Sadek’s article, “The Lost Village”, which was published in November 2024, painted a portrait of Berezovka’s transformation from a self-sufficient village, where families raised animals and grew vegetables, to a shuttered community whose residents were eventually relocated after years of illness and uncertainty.
Sadek explained that stories similar to Berezovka’s typically drive change by raising global awareness rather than directly prompting government investigations or causing corporate consequences.
“It's a bit idealistic to hope that these oil companies would change anything,” Sadek said. “So there hasn't been that tangible impact the way there was for the Cambodian statues being repatriated. But I do think that people becoming more aware of this story is a pretty great result of the story.”
The Livingston award, Sadek believes, will help bring this piece to a broader audience.
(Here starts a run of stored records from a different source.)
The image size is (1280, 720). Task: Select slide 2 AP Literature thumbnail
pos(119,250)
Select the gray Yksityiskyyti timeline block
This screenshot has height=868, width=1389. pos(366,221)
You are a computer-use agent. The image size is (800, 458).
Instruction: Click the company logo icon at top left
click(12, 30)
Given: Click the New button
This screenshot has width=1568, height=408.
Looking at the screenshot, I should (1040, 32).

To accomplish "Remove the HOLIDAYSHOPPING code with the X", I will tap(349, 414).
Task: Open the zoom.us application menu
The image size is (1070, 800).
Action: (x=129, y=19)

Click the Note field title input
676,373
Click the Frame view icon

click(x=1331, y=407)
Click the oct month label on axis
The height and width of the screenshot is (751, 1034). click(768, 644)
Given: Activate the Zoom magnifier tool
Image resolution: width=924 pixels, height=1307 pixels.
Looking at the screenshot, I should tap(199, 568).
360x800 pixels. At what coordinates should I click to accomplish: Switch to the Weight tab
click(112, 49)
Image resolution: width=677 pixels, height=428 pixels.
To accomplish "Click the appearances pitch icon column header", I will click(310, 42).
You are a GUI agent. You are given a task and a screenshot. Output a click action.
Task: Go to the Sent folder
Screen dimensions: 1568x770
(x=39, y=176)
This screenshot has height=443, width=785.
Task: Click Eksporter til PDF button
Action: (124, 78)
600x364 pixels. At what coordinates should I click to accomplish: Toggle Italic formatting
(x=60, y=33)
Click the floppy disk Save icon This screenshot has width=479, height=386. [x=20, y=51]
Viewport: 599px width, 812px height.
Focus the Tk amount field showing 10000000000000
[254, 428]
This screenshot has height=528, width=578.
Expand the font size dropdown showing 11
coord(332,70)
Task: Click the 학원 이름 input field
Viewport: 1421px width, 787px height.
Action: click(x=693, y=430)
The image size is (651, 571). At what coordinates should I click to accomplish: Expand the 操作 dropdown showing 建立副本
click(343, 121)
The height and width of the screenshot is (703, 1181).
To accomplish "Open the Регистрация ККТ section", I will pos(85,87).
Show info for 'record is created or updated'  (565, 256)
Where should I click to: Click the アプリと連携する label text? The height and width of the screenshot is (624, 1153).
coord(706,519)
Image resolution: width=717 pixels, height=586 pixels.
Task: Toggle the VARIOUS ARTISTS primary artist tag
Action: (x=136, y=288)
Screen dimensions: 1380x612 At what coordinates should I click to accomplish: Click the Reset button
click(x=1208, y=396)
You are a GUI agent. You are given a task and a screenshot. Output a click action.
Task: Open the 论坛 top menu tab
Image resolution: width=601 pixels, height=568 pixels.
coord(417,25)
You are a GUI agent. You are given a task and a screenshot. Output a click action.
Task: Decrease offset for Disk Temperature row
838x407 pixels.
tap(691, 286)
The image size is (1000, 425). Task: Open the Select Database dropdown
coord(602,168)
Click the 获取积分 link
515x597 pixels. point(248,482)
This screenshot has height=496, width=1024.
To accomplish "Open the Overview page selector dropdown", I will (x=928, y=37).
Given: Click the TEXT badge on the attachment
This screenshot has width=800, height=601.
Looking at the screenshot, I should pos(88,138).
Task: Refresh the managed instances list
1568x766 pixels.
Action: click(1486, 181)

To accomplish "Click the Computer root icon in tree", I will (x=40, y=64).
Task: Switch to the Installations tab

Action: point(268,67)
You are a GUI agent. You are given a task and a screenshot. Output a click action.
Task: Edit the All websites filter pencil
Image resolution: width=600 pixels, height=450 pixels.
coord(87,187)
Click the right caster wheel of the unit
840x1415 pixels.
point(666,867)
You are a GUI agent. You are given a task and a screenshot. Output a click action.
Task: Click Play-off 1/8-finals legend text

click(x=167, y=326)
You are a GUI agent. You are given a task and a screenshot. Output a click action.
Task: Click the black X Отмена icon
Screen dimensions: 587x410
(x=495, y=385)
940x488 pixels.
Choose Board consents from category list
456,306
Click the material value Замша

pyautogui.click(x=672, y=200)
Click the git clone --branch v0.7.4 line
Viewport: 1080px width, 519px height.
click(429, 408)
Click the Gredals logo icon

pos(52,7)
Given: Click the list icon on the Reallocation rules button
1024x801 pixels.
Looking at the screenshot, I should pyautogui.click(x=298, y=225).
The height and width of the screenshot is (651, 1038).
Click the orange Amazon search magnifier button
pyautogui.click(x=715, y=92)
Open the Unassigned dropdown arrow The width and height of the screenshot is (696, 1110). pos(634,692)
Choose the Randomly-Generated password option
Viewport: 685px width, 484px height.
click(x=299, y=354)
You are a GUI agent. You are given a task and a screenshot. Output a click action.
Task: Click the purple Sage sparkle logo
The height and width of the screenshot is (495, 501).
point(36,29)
With the award under her belt, Sadek is already looking toward her next story, hoping to continue weaving narrative storytelling into her future work.
Sadek’s advice for aspiring journalists applies to those pursuing any profession — she urges students to embrace collaboration, double-check everything and welcome feedback.
“I would say if you want to do journalism, you need to read a lot of journalism,” Sadek said. “I would also say double check everything. Do not give yourself room for someone to discredit you, which I think today is happening a lot more than it used to.”
Correction (8/23/2025 at 8:25 p.m.): A previous version of the article stated that Nicole Sadek (20C) met with Alina Kusmangaliyeva in Kazakhstan. This is incorrect, Sadek and Kusmangaliyeva met over the phone. The article has been updated to reflect this.